I've run into this problem before; but now, it's happening much more frequently and is preventing people from posting comments to the blog. To ease the burden of the compiler, I've decided to extract my anti-spam blacklist into its own ColdFusion component that can compile data files down into Java Pattern objects. This makes the logic extremely simple and factors out the regular expression patterns into a single place that can be easily updated.
I've created this SpamAnalyzer.cfc as a project on GitHub.
To instantiate the SpamAnalyzer.cfc, you have to provide it with three file paths:
- User name file path.
- User URL file path.
- User content file path.
Each file should contain Java-compatible regular expressions (more robust that ColdFusion regular expressions). The ColdFusion component expects one pattern per line and will automatically trim each pattern and turn on the ignore-case flag.
Right now, I am only analyzing names, URLs, and content (ie. comments). I shy away from analyzing IP addresses and email addresses as those don't feel like they can be "analyzed".
I have purposely broken the analysis up into three different files because each context contains its own rules. For example, I definitely don't want a user's name to contain the word "ghostwriter"; however, I can't make a hard rule that a user's content shouldn't contain such a phrase. Therefore, each context - name, URL, and content - gets its own set of patterns.
Likewise, each context gets its own analysis method:
- analyzeUserContent( userContent )
- analyzeUserName( userName )
- analyzeUserUrl( userUrl )
Each of these methods returns a "spam report" that has the following keys:
- isSpam - True/False indicating result of analysis.

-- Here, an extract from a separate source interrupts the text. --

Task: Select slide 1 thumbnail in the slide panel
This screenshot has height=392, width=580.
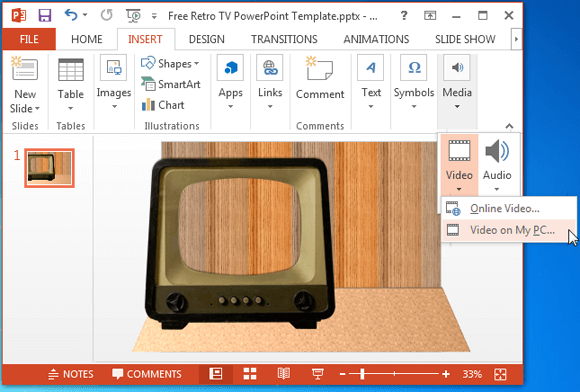Action: [50, 168]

- inputType - Either "userContent", "userName", or "userUrl".
- input - The user-submitted value being analyzed.
- pattern - The regular expression pattern that cause the content to be flagged as spam.
The nice thing about this, when compared to my massive, compound CFIF statement, is that I will know which pattern caused the user input to be flagged as Spam. Blacklisting is an "art". And, there's no doubt that I get it wrong from time to time. Now, when a "real" user complains that they are being blocked, I'll quickly be able to determine which pattern is causing their submission to fail.
If you want, you can checkout the project on GitHub. I'll be updating the pattern files as the battle continues on my blog.
After reading this, you may be wondering why I don't use some external SPAM API? Simple - for control. I want control over how this stuff works (and I want to able to fix it when it breaks).